Out of all bit strings of length $N$, we need to count how many of them are there in which all the ones are present in a window of length $K$.
For this, my initial thought was:
The starting point of the window can be placed at $(N - K)$ positions. In each window, each bit can either be $1$ or $0$. The number of bit strings would then be $(N - K) * 2^k$.
However, there is over-counting involved in this method.
How do I solve this problem?
On
Let $a(n,k)$ be the number of bit strings of length $n$ having all of their ones in a window of length $k$. Suppose that we increase the length of the string to $n+1$; the only new allowable strings are those that have a $1$ in the $(n+1)$-st position, meaning that the window is the last $k$ bits, and there are exactly $2^{k-1}$ of those. Thus, we have the recurrence
$$a(n+1,k)=a(n,k)+2^{k-1}\;,$$
valid for $k\ge 1$. It’s also clear that $a(n,n)=2^n$ for $n\ge 1$. From these it’s straightforward to derive a closed form for $a(n,k)$; I’ve left it in the spoiler-protected block below in case you’d like to try finishing the argument yourself.
Thus, for $1\le k\le n$ we have $a(n,k)=2^k+(n-k)2^{k-1}=(n-k+2)2^{k-1}$.
There are $N+1$ bit strings of length $N$ having zero or one $1$s.

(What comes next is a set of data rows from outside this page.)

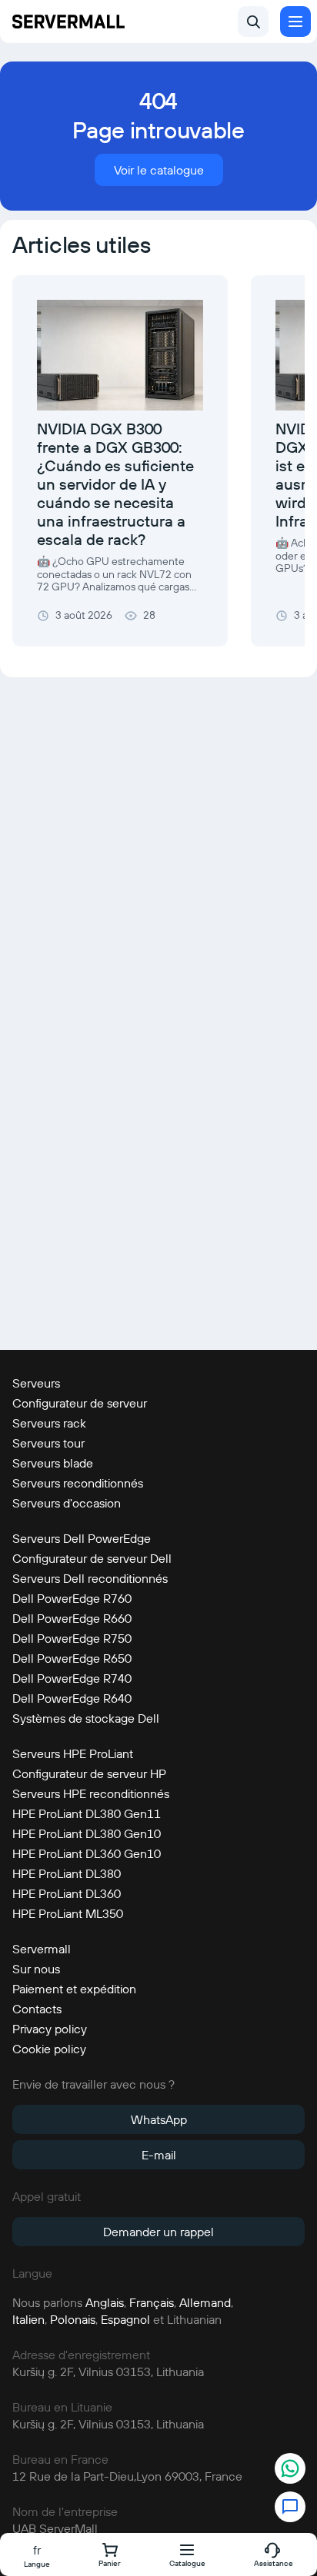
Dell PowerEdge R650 (72, 1658)
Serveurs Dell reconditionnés (90, 1578)
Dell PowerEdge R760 (72, 1598)
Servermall (41, 1948)
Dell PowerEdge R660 (72, 1618)
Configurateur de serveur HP (89, 1773)
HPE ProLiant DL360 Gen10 (86, 1853)
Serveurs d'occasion (66, 1503)
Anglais (104, 2302)
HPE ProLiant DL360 (66, 1893)
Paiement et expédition (74, 1988)
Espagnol (125, 2319)
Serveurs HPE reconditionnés (90, 1793)
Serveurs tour (48, 1443)
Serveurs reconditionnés (77, 1483)
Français (151, 2302)
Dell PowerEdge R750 (72, 1638)
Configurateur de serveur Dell (92, 1558)
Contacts (37, 2008)
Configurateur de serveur (79, 1403)
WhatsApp (159, 2119)
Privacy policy (49, 2028)
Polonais (72, 2319)
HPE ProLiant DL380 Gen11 (86, 1813)
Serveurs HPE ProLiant (72, 1753)
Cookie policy (49, 2048)
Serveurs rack (49, 1423)
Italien (28, 2319)
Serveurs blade (52, 1463)
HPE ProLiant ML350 (67, 1913)
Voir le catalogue (159, 170)
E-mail (159, 2154)
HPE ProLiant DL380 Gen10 (86, 1833)
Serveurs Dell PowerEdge (81, 1538)
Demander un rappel (158, 2231)
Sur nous (36, 1968)
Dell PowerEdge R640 (72, 1698)
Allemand (205, 2302)
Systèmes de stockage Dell (85, 1718)
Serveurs (36, 1383)
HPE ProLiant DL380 (66, 1873)
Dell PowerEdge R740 (72, 1678)
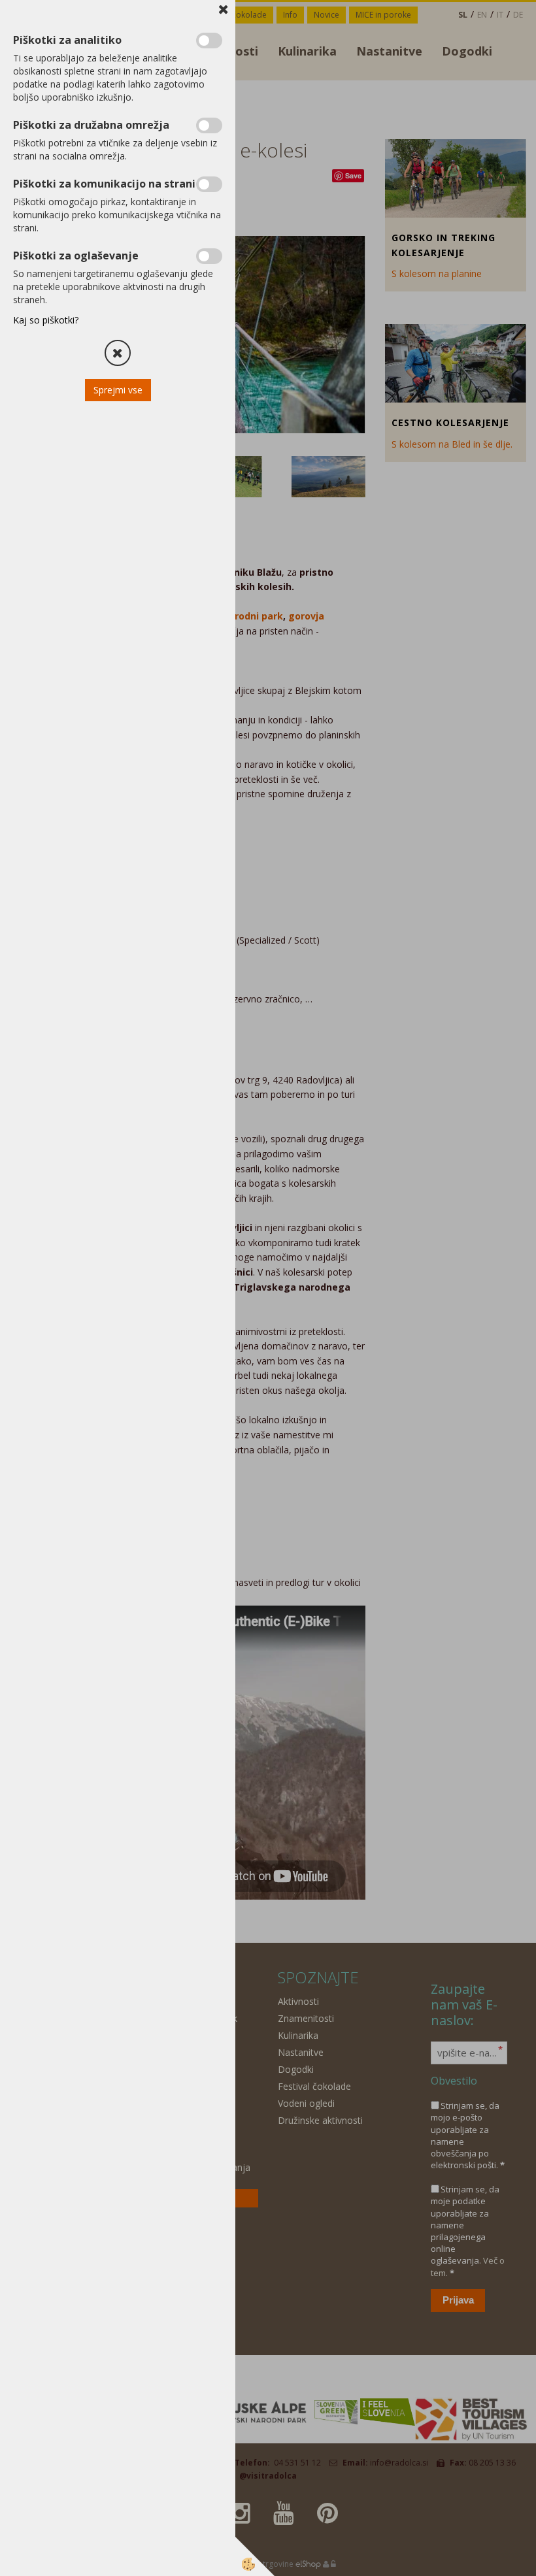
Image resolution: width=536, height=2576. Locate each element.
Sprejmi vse (117, 390)
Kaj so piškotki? (45, 320)
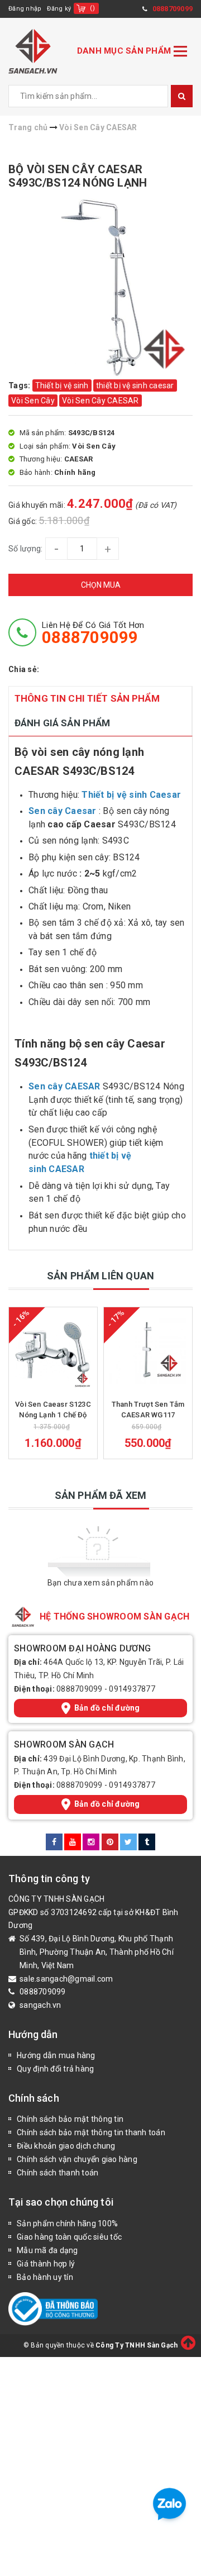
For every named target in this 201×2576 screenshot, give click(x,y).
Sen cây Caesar (62, 811)
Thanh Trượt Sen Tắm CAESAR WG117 (148, 1409)
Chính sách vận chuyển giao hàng (77, 2159)
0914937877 (132, 1688)
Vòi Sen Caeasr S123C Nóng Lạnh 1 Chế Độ (53, 1409)
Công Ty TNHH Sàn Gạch (136, 2345)
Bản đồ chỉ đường (107, 1707)
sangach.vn (40, 2005)
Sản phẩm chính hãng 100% (67, 2223)
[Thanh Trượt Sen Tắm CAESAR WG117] (148, 1350)
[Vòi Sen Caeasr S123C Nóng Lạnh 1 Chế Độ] (53, 1350)
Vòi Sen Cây (33, 400)
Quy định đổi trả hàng (55, 2068)
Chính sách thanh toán (57, 2172)
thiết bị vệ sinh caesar (135, 385)
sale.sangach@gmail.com (66, 1978)
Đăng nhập (24, 8)
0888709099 (79, 1688)
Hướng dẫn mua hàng (56, 2055)
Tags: (20, 385)
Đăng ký (59, 8)
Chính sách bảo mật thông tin (70, 2119)
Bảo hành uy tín (45, 2277)
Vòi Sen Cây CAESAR (100, 400)
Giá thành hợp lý (46, 2263)
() (92, 8)
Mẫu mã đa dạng (47, 2250)
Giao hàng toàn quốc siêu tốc (69, 2236)
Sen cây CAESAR (64, 1086)
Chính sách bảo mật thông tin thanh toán (91, 2132)
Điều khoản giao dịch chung (66, 2145)
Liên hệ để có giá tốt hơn (93, 633)
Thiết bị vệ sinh (62, 385)
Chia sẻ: (23, 669)
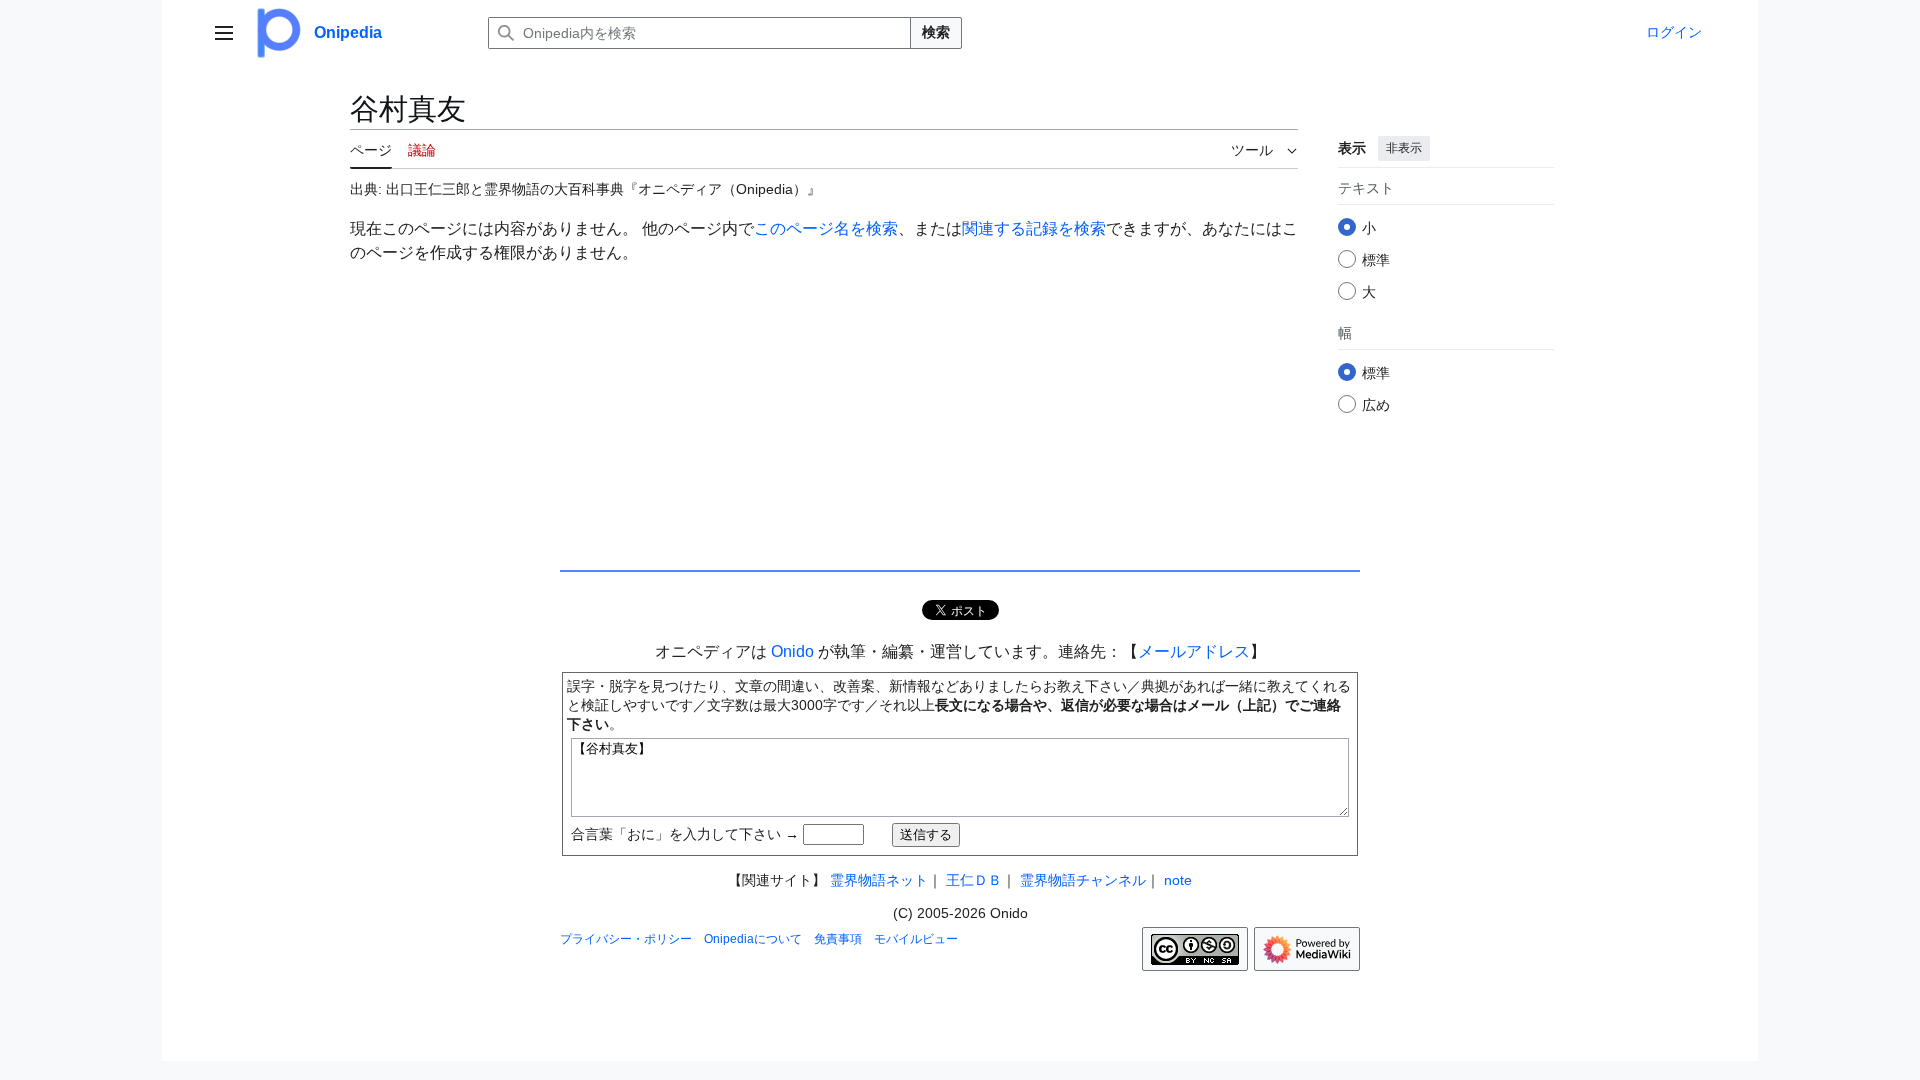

If such a bit string has $\geq2$ ones it has a first $1$ and a last $1$, and anything in between. Let $r\geq2$ be the length of the window determined by the first and the last $1$. There are $N-r+1$ positions of such a window along the string. The total number $n$ of admissible strings is therefore given by $$n=N+1+\sum_{r=2}^K(N-r+1)2^{r-2}\ .$$ When you compute the sum you'll obtain a result so simple that it makes you think whether there is not an easier solution.